Voilà la réponse courte. La réponse longue mérite le détail, parce que derrière la moyenne se cachent des écarts considérables selon le statut, le type d’exercice, la région et le sexe. Je suis passé par le salariat, les vacations et la création d’entreprise. Je vous donne les chiffres, sources à l’appui.

Quel est le salaire minimum d’un vétérinaire salarié en 2026 ?

Les vétérinaires praticiens salariés dépendent d’une convention collective dédiée (IDCC 2564, en cours de fusion avec celle des cabinets et cliniques vétérinaires, IDCC 1875). Le salaire minimum se calcule en multipliant un coefficient par la valeur du point. Cette valeur a été fixée à 17,96 € au 1er janvier 2026 par l’avenant n° 91 du 6 janvier 2026, soit une hausse de 1,2 % par rapport aux 17,75 € de 2025.

Voici la grille pour un contrat de 35 heures (151,67 heures par mois) :

Échelon Fonction Coefficient Brut mensuel minimum (35 h) Taux horaire
1 Élève non cadre 132 2 370,72 € 15,63 €
2 Cadre débutant 152 2 729,92 € 18,00 €
3 Cadre confirmé A 182 3 268,72 € 21,55 €
4 Cadre confirmé B 210 3 771,60 € 24,87 €
5 Cadre spécialisé 240 4 310,40 € 28,42 €

L’échelon 1 concerne les étudiants des écoles vétérinaires qui exercent comme assistants avant la thèse. Le passage d’un échelon à l’autre dépend de l’expérience et du degré d’autonomie, pas seulement de l’ancienneté.

Que prévoit la grille au forfait jours ?

Beaucoup de vétérinaires salariés sont des cadres autonomes au forfait annuel de 216 jours. Les minima 2026 vont de 39 224,64 € brut par an à l’échelon 2 (soit 3 268,72 € lissés par mois) à 62 069,76 € à l’échelon 5 (5 172,48 € par mois).

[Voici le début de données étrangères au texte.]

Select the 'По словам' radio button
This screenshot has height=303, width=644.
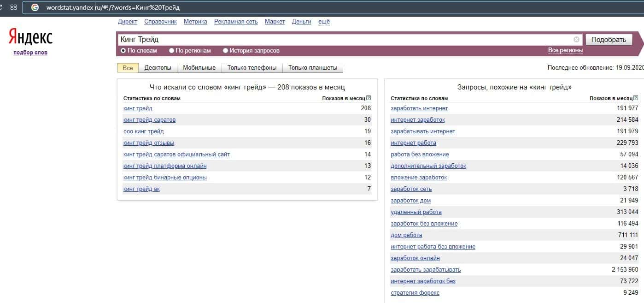click(123, 51)
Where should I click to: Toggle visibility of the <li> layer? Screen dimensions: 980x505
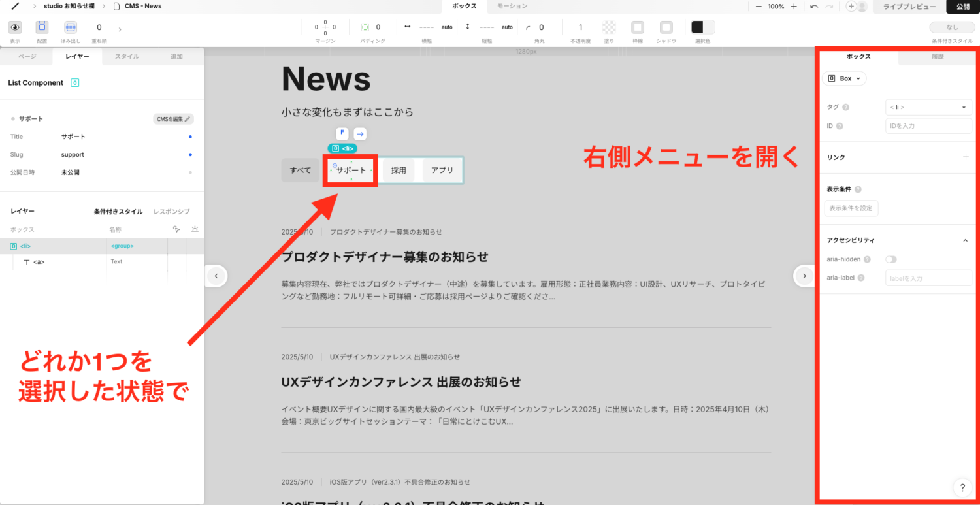point(194,246)
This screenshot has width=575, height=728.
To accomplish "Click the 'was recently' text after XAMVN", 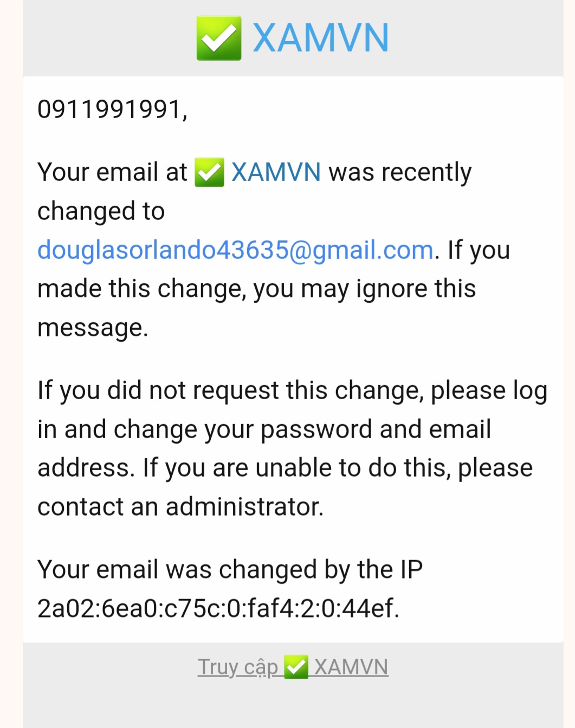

Un cadre autonome au forfait jours gagne donc mécaniquement plus qu’un cadre intégré au même échelon, en contrepartie d’horaires non comptés.

Combien rapportent les gardes, les nuits et les week-ends ?

La convention fixe des majorations précises. L’heure de garde de nuit, de dimanche ou de jour férié est payée avec 20 % de majoration : un cadre débutant passe de 18,00 € à 21,60 € de l’heure. L’heure d’astreinte à domicile est indemnisée à hauteur de 20 % du taux horaire (3,60 € pour ce même cadre débutant), et chaque intervention pendant l’astreinte est payée en plus comme du temps de travail. Sur un contrat avec deux nuits de garde par semaine et un week-end par mois, ces lignes ajoutent facilement 300 à 600 € brut au bulletin.

À quoi ressemble une vraie fiche de paie de jeune vétérinaire ?

Ma première fiche de paie de vétérinaire, je l’ai décortiquée ligne par ligne un dimanche soir, calculatrice en main, pour comprendre pourquoi le net faisait à peine 75 % du brut annoncé à l’embauche. Sept ans d’études, un concours parmi les plus sélectifs de France, et un virement du même ordre que celui de camarades de prépa partis en école de commerce trois ans plus tôt. Personne ne m’avait appris à lire un coefficient conventionnel à l’ENVA. J’ai vérifié : j’étais payé au minimum de mon échelon, ni plus ni moins.

Bonne nouvelle pour vous : le marché a changé. La pénurie de praticiens tire les salaires réels au-dessus de la grille. Les offres pour un débutant en canine tournent aujourd’hui entre 2 700 et 3 500 € brut par mois, souvent au forfait jours, parfois avec logement ou prime d’installation en zone rurale. Un salarié expérimenté négocie entre 3 800 et 5 500 € brut. L’observatoire des revenus de l’Ordre mesure une moyenne de 41 500 € brut annuels pour l’ensemble des vétérinaires salariés en 2024. La grille reste votre plancher légal : vérifiez votre coefficient sur votre bulletin, les erreurs existent.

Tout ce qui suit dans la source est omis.